Lütfen aşağıdaki satırlarda "width" dizesini içerenleri bul ve her birini olduğu gibi kopyala. Büyük-küçük harf ayrımı önemlidir.

┌─ Verilen malzemeler

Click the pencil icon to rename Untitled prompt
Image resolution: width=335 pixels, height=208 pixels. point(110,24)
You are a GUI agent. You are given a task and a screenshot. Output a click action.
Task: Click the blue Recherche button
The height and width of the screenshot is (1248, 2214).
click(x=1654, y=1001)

└─
┌─ Verilen malzemeler

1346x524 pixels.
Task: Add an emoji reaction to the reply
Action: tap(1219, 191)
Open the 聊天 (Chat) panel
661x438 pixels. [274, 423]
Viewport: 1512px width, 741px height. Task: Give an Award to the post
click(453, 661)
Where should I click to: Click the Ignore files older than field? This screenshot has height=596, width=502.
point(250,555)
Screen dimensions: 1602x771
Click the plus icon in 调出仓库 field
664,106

└─

> _Tamamlanan görev_:
Image resolution: width=335 pixels, height=208 pixels. point(110,24)
The height and width of the screenshot is (1248, 2214).
Viewport: 1512px width, 741px height. Task: Give an Award to the post
Where should I click to: Click the Ignore files older than field? This screenshot has height=596, width=502.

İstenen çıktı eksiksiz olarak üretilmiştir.